Com a súbita morte de Diana, falecera não menos subitamente toda a imprensa de escândalos, toda a informação que faz da imbecilidade, do escabroso e da alienação um modo de vida.

O mundo ficara inundado de «imprensa séria».

Mas não se quedou aqui, o cinismo dos donos das empresas editoriais do planeta.

Ao mesmo tempo que elidiam a sua responsabilidade maior neste tipo de informação sensacionalista - que promovem e gerem ao ponto de fazerem dela um dos mais lucrativos e manipuladores segmentos do negócio da comunicação -, trataram de meter os «paparazzi» no saco do jornalismo para com ele voltearem novas diatribes contra os «exageros» da liberdade de Imprensa.

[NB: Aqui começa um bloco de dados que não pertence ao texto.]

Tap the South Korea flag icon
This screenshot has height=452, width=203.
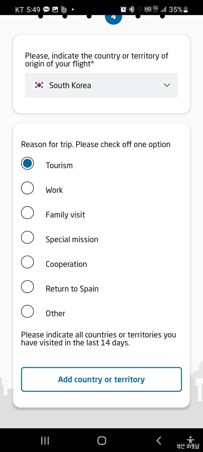click(39, 85)
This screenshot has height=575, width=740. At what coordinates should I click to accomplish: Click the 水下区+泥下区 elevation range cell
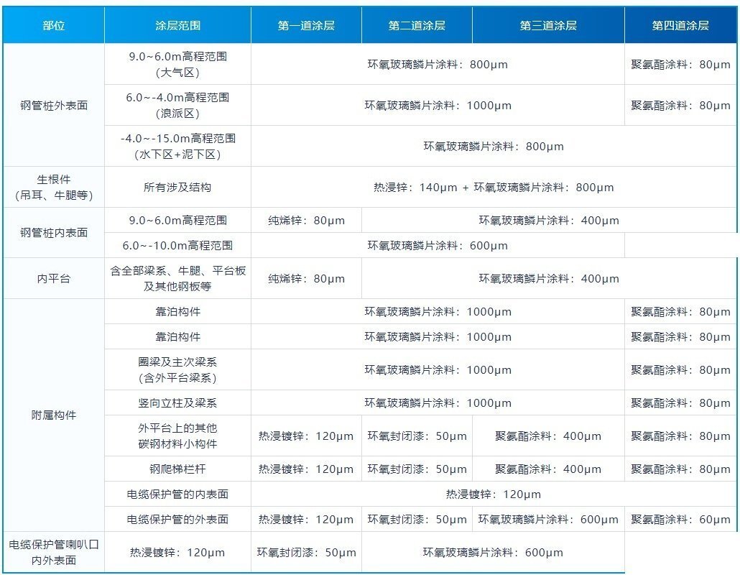(x=177, y=146)
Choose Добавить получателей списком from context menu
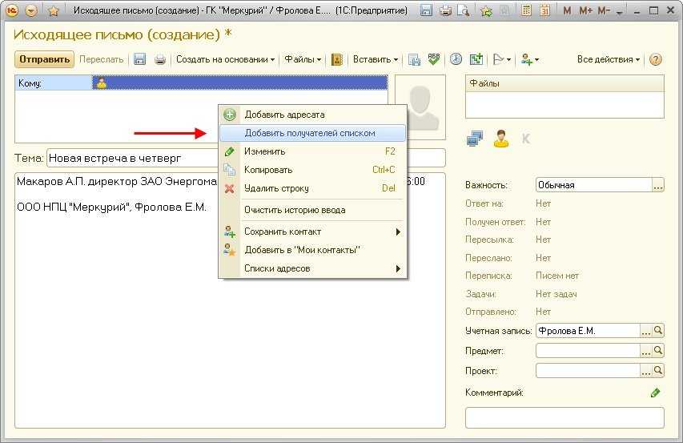 pyautogui.click(x=310, y=133)

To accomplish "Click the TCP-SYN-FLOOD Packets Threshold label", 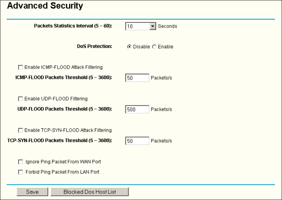I will (x=60, y=141).
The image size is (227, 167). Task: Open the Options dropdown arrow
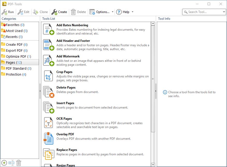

Como se os órgãos de Comunicação Social - quaisquer órgãos de Comunicação Social - não tivessem por trás donos, interesses e estratégias que determinam o essencial do que neles se publica.

Como se a dimensão do jornalismo se avaliasse, profissionalmente, pela rasteirice dos «paparazzi» e o seu exercício se fizesse ao abrigo de pressões ou independente das hierarquias, que lá estão para que as orientações se cumpram.

Como se, em corolário, estes mandantes não tivessem nada a ver com as execuções que decidem, ordenam e pagam com a força do poder que detêm.

Na longa história dos homens, nem sempre os mensageiros foram honrados, como o lendário soldado grego que correu para Atenas a anunciar a vitória sobre os Persas, na batalha de Maratona.

Quando portadores de más notícias, muitas vezes foram mortos à chegada pelos próprios senhores.

É o que os donos da «aldeia global» estão a fazer com estes «paparazzi».